Rear Admiral Habibollah Sayyari said Sunday that Iran’s naval fleet started its international mission to protect Iranian commercial ships, oil tankers and other in-distress vessels in 2008.
“During this period, about 1,400 commercial ships and oil tankers belonging to the Islamic Republic of Iran Shipping Lines and the National Iranian Tanker Company have been escorted and protected [against piracy] by the Iranian naval fleet,” he added.
Sayyari stated that in addition to Iranian ships, the Navy fleet has also helped commercial ships and oil tankers belonging to Liberia, Saudi Arabia and the United Arab Emirates.
“Iran’s 12th and 18th fleet crossed the important and strategic Suez Canal for the first time in more than 33 years and entered the Mediterranean and after completing their educational missions and gaining valuable experience, returned to their original locations in the Red Sea and north of the Indian Ocean,” he added.
The commander said since the beginning of their international missions, Iranian naval forces have engaged with pirates on more than 100 occasions.
“This means that more than 100 commercial ships and oil tankers have been attacked in this period (since 2008) by pirates who used between 4 and 35 pirate boats to attack these vessels,” Sayyari said.
In line with international efforts against piracy, Iran’s Navy has been conducting anti-piracy patrols in the Gulf of Aden to safeguard maritime trade and in particular ships and oil tankers owned or leased by Iran.
The waters off the Indian Ocean coast of Somalia are considered the world’s most dangerous for repeated piracy attempts.

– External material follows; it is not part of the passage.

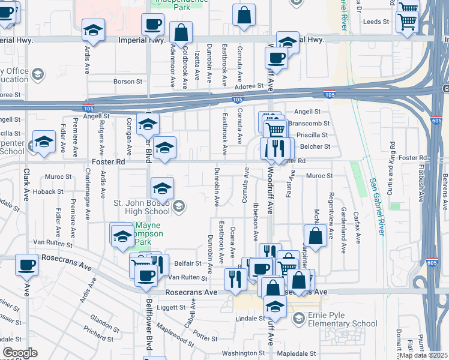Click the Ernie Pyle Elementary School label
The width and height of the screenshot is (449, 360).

The Gulf of Aden, which links the Indian Ocean to the Suez Canal and the Mediterranean Sea, is the quickest route for more than 20,000 vessels traveling annually between Asia, Europe and the Americas.
The Iranian Navy has so far dispatched a number of military warships to the Gulf of Aden to guard Iranian and foreign vessels sailing in international waters.
Last May, International Maritime Organization (IMO) Secretary General Efthimios E. Mitropoulos described the anti-piracy efforts by Iran’s Navy as “effective.”